TRAMA
L’esercito del re persiano Sharaman attacca la città sacra di Alamut, accusandola di bramare contro l’impero. Al suo interno un potentissimo oggetto magico può cambiare il corso del tempo…
RECENSIONI
Prince of U.S.A
Non ci vuole tanto a confinare il prodotto di questa analisi all’interno di un’etichetta ben definita (e conosciuta). Dal genoma tipicamente commerciale, Prince of Persia si porta dietro tutte le caratteristiche del marchio Bruckheimer, a partire dalla bulimica necessità dell’effetto speciale come matrice prima dell’intrattenimento. Proseguire nell’elenco avrebbe il sapore del déjà-vu, poiché di campi-lunghi in balia del digitale, di dominio ipercinetico del montaggio, di personaggi resi inconsistenti grazie all’ennesimo e usurato script (la faciloneria dei colpi di scena e degli snodi narrativi, quasi fossero realizzati con lo stampo, reprime il significato stesso di Regia), di sterzate nei registri (epica spompata, dramma convinto, humour caratteristico e leggerenza teen), ne abbiamo visti a iosa. Questo non vuol far troneggiare la tipica linea di giudizio pretenziosa, ci mancherebbe. Opere del genere devono necessariamente essere affrontate con una paziente e decisa onestà (commerciale?), bisogna accentarne la natura e riconoscerne, quanto basta, il godibile senso affabulatorio.
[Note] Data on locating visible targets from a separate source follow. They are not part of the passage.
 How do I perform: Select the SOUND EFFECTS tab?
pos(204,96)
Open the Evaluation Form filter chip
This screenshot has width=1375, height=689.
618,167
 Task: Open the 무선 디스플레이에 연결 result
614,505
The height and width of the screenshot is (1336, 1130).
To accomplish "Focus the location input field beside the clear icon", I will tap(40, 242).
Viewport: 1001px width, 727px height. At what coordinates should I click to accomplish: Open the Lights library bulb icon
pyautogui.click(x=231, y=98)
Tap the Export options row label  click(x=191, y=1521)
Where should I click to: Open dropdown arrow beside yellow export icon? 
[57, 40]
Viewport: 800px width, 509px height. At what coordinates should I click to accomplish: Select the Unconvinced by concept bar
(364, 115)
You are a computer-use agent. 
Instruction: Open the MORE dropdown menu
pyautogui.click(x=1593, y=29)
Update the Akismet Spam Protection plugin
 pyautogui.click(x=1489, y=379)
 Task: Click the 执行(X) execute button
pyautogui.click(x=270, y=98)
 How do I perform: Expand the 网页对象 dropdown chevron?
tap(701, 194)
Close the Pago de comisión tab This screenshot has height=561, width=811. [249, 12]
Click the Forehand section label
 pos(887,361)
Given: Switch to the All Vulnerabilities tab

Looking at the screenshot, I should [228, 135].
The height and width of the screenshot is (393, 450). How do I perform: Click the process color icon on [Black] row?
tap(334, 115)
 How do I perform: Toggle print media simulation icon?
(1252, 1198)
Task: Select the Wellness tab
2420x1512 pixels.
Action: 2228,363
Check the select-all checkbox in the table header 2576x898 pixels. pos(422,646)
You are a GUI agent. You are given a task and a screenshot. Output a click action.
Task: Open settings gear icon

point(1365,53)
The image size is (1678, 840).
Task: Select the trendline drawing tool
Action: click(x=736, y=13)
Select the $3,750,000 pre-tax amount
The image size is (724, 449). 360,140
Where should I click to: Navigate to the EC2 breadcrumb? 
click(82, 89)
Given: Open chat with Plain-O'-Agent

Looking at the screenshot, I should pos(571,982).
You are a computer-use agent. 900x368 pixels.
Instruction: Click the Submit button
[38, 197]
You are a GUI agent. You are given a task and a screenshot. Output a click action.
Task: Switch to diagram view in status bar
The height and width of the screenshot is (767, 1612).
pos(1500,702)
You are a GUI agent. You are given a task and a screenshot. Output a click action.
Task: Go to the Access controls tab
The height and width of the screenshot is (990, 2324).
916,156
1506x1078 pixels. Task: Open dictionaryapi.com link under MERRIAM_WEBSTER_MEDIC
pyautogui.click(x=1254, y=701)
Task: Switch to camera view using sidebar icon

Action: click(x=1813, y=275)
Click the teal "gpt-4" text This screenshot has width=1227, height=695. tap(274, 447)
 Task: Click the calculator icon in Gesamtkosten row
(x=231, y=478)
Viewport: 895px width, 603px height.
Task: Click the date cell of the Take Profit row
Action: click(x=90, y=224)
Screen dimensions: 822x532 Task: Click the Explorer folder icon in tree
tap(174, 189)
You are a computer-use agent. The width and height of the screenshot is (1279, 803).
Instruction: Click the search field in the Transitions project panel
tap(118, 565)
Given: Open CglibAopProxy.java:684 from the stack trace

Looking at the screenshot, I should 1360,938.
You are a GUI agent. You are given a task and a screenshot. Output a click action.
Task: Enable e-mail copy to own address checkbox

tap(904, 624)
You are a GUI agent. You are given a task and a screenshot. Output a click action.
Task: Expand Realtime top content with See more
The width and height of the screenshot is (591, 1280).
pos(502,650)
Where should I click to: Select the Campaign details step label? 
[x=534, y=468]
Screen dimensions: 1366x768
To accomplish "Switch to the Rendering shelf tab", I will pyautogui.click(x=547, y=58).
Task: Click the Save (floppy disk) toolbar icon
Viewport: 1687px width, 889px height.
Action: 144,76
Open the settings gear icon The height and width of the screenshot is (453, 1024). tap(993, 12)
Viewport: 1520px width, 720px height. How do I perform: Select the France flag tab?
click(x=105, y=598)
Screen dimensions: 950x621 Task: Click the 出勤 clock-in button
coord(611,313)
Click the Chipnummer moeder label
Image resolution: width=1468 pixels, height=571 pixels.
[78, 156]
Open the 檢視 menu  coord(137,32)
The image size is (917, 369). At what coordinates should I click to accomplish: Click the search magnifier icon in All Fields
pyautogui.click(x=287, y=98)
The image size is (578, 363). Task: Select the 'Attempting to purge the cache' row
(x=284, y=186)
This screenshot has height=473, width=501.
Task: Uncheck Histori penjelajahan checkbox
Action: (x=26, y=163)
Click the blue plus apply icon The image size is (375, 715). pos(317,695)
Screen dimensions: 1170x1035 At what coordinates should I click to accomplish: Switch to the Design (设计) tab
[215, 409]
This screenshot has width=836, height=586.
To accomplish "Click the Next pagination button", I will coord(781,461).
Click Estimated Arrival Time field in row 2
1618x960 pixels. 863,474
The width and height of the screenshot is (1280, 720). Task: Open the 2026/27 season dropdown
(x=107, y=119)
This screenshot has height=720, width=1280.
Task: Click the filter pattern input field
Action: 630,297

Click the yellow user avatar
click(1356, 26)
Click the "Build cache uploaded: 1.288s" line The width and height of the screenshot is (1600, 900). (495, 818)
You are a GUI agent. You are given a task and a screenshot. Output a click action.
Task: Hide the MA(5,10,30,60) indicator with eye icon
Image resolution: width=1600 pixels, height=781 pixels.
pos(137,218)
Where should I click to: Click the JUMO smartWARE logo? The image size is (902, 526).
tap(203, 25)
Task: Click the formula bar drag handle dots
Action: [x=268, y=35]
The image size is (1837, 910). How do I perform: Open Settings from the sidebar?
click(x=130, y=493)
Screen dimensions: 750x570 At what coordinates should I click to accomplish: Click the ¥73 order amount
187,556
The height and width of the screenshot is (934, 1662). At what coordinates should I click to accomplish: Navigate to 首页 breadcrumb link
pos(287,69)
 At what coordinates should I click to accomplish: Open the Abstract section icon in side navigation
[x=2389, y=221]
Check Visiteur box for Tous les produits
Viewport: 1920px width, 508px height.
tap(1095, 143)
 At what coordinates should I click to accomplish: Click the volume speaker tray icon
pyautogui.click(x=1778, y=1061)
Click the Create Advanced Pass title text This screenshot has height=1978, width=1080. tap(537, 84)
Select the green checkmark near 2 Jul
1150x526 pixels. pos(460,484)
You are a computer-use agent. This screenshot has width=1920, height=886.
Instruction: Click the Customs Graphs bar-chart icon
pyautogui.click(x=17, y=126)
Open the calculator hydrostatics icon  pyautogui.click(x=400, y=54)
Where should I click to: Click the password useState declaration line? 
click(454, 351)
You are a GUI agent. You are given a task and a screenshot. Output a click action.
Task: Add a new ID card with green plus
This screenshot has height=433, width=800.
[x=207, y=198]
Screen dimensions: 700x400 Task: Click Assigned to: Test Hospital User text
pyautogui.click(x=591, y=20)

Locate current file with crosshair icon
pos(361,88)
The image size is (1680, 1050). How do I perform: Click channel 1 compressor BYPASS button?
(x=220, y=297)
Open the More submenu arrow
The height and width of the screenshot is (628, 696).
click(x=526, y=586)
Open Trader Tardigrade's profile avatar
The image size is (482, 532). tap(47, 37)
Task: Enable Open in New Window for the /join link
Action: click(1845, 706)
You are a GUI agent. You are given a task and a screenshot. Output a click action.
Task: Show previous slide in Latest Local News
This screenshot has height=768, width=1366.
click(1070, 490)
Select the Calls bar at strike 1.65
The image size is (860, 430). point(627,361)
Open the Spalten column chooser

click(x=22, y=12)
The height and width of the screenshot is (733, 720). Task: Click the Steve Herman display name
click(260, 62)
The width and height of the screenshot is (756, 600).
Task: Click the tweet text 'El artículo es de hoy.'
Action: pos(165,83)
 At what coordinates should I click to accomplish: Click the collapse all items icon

Ma al di là del marchio di fabbrica, questa trasposizione della storica piattaforma ideata da Jordan Mechner (1989), che ne firma soggetto e sceneggiatura, trascende con rispettosa spudoratezza il contesto fantasy per prestarsi a letture molto contemporanee. Il bersaglio della morale è costruito infatti intorno alla recente politica statunitense in Medio Oriente, focalizzando le allusioni sul bluff delle armi di distruzione di massa. La città sacra e inviolabile di Alamut, assediata perché accusata di produrre armi in maniera clandestina, non può non richiamare il fantascientifico casus belli per la Seconda Guerra del Golfo (2003). Torna tutto, la metafora si costruisce con facilità (come non vedere nell’universo dello sceicco Amar il distorcente filtro mediatico U.S.A sul terrorismo?), rivive con coscienza una verità politica, le permette di emergere e con quel pizzico di utopia che solo l’arte può rivendicare tenta di riavvolgere il tempo, nella fin troppo rassicurante possibilità che la Storia possa essere riscritta. Ribadito con estenuazione, il tradimento è opera dei propri consanguinei, di quella parte di potere (Nizam) che devia per interesse personale i saldi principi dei fratelli-guerrieri (e Dastan si traveste da marine).
Brevemente. Con il sapore divertito dell’omaggio meta, Mechner imposta la struttura narrativa circolarmente (simile ad un restart), richiamando una particolare caratteristica della prima versione del videogame. In Prince of Persia l’avventura era costruita in tempo reale, obbligando il giocatore a completarla entro un limite prestabilito, pena, il dover ricominciare tutto d’accapo. La stessa funzionalità del Pugnale del Tempo che permette di tornare indietro e di riaffrontare un ostacolo ha tutte le modalità di un save game.
L’asse Bruckheimer-Disney, dopo il successo della saga fantasy I Pirati dei Caraibi, ci riprova trasponendo un videogame di successo di Jordan Mechner (del 1989, il primo ad utilizzare il rotoscope e la tecnica marziale del parkour). L’avventura in cui si è proiettati sorprende favorevolmente, nonostante di novità ce ne siano poche. Merito di Mike Newell, scelto probabilmente in quanto uno dei firmatari di Harry Potter ed esperto in commedie sentimentali: come regista era certamente più apprezzabile quando faceva “l’arrabbiato” in Inghilterra, ma qui opta saggiamente per un cinema d’avventura esotico dal respiro classico, partendo con Il Ladro di Bagdad (Dastan ex-ladruncolo in fuga sui tetti di una città da “Mille e una notte”) e finendo dalle parti di Indiana Jones (il tempio della clessidra del tempo con i suoi trabocchetti), passando per copiosi campi lunghi digitali che tolgono il fiato (panoramiche urbane, eserciti…), per un’intrigante tragedia familiare di palazzo, per schermaglie amorose con una bellissima Gemma Arterton, per un cattivo Doc del solito Ben Kingsley (attorniato da Hashâshîn stile ninja), per combattimenti spettacolari (mutuati dal videogioco nei funambolismi), tracce magico-esoteriche (sabbie del tempo, Dei, riscrittura della Storia) e personaggi canagliesco-buffi (il pascià di Alfred Molina). Fotografia color sabbia di John Seale e gran fasto, con eleganza.